Antes de se destacar no Acadêmicos do Salgueiro, atuou pelo rancho Recreio da Saúde e pela escola de samba Canários de Laranjeiras, onde permaneceu por quatro carnavais.
Em 1979, ao lado da Porta-Bandeira Adriane Nunes, venceu concurso para primeiro casal, permanecendo na posição até o carnaval de 1982.
Na década de 1980, integrou a União da Ilha do Governador em dois períodos, entre 1983 e 1985, e entre 1988 e 1989. No mesmo intervalo, também defendeu a Unidos de Vila Isabel, entre 1984 e 1987, conciliando as duas agremiações nos anos de 1984 e 1985.
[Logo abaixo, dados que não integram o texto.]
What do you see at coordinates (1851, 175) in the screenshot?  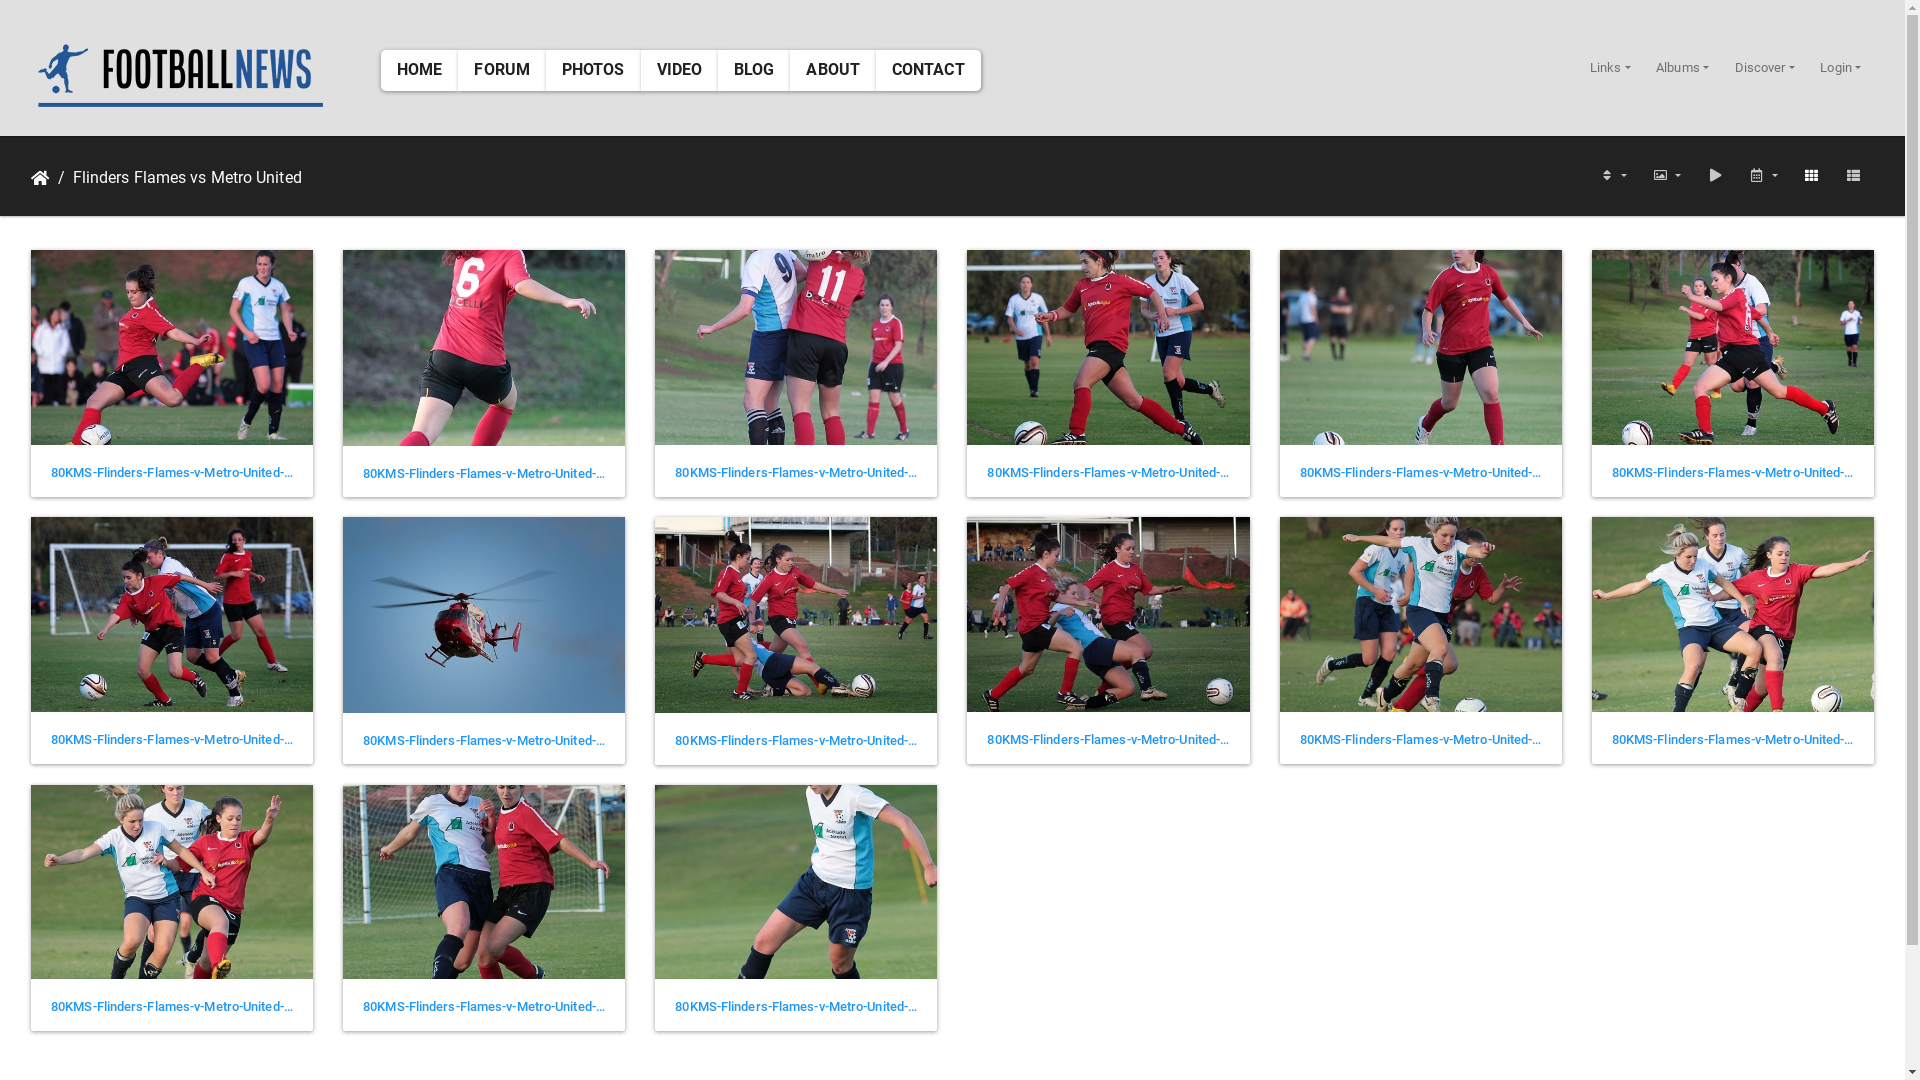 I see `'List view'` at bounding box center [1851, 175].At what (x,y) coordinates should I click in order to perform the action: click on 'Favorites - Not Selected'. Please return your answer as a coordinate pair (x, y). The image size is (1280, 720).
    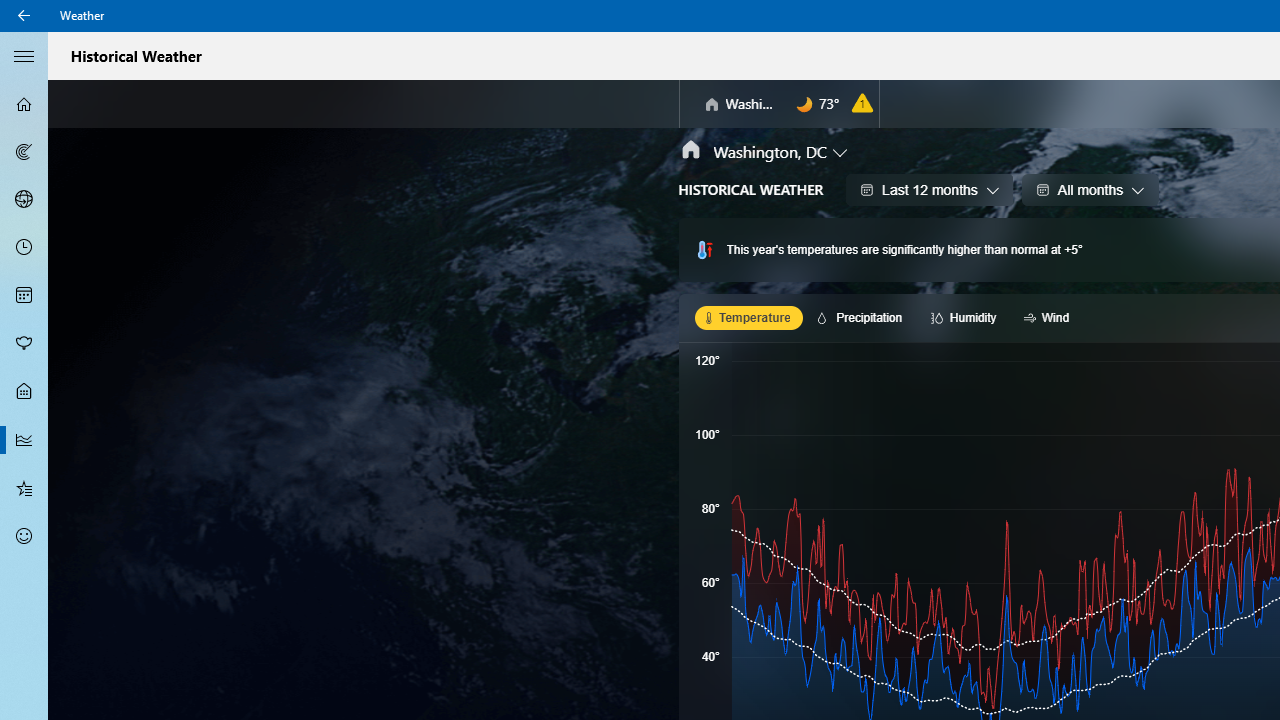
    Looking at the image, I should click on (24, 487).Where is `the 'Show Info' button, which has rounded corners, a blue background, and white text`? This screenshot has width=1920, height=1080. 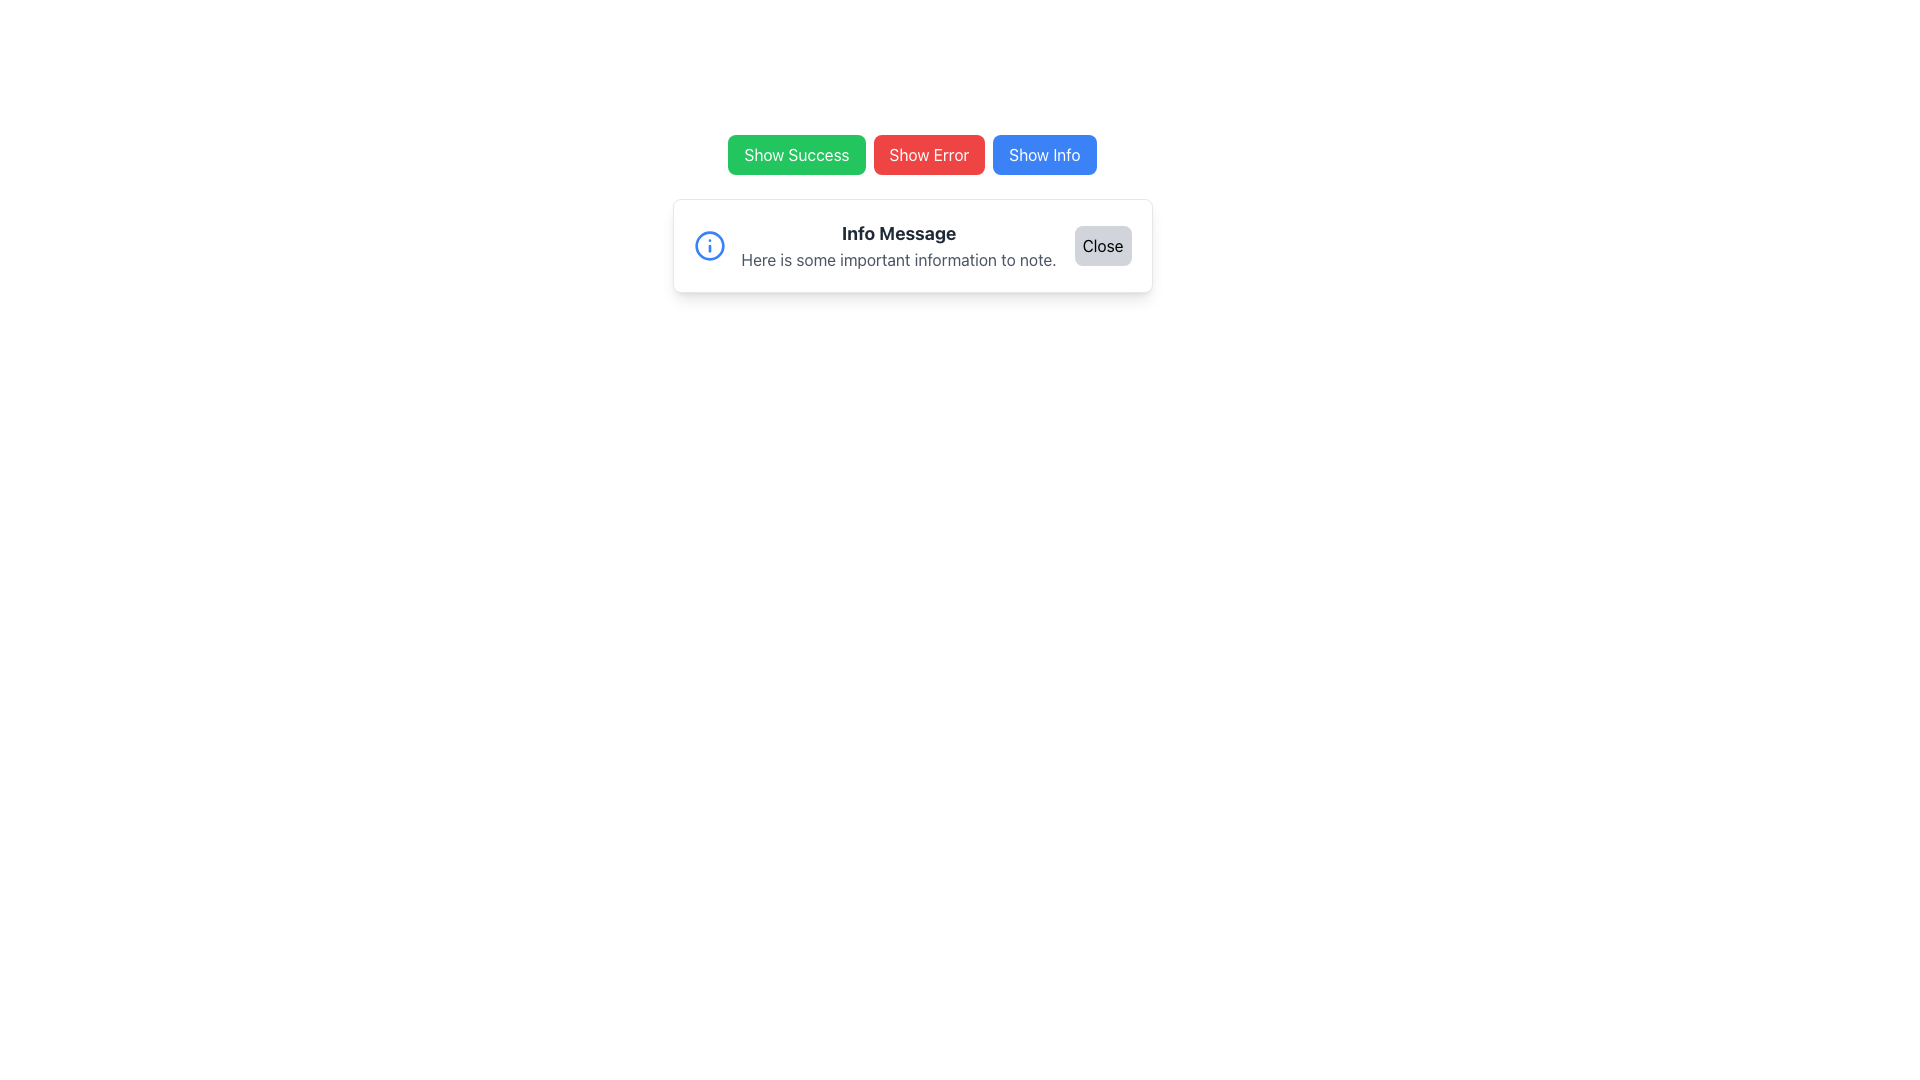 the 'Show Info' button, which has rounded corners, a blue background, and white text is located at coordinates (1043, 153).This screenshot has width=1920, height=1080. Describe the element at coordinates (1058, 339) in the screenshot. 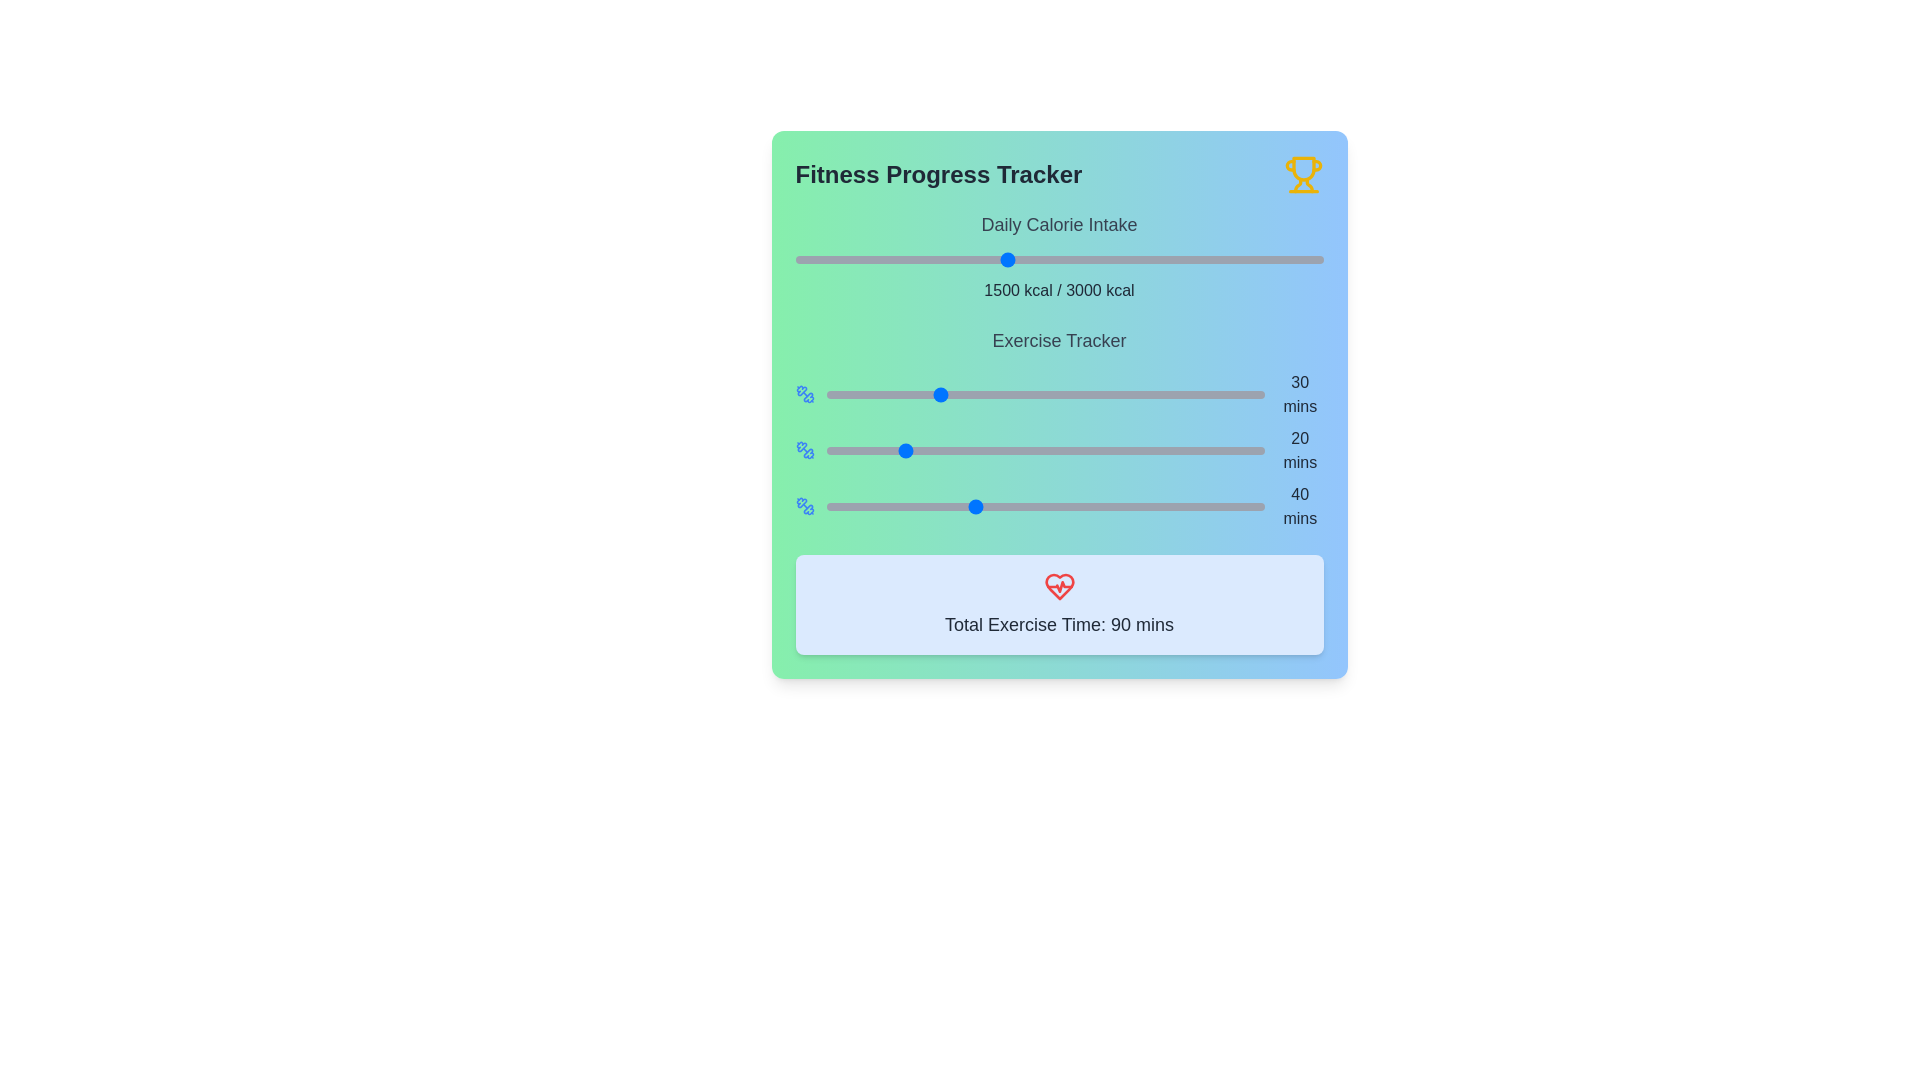

I see `the text area displaying the label 'Exercise Tracker', which is styled in gray color and located underneath the 'Daily Calorie Intake' title` at that location.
Entre 1998 e 2004, foi o primeiro Mestre-Sala do Estácio de Sá, ao lado das Porta-Bandeiras Kátia Kour (1998–2001) e Eliane Vicente (2002–2005), encerrando sua carreira na escola.
Após a aposentadoria, enfrentou dificuldades pessoais e faleceu em 26 de setembro de 2027. Seu legado permanece associado à técnica e à versatilidade no bailado dos Mestres-Salas.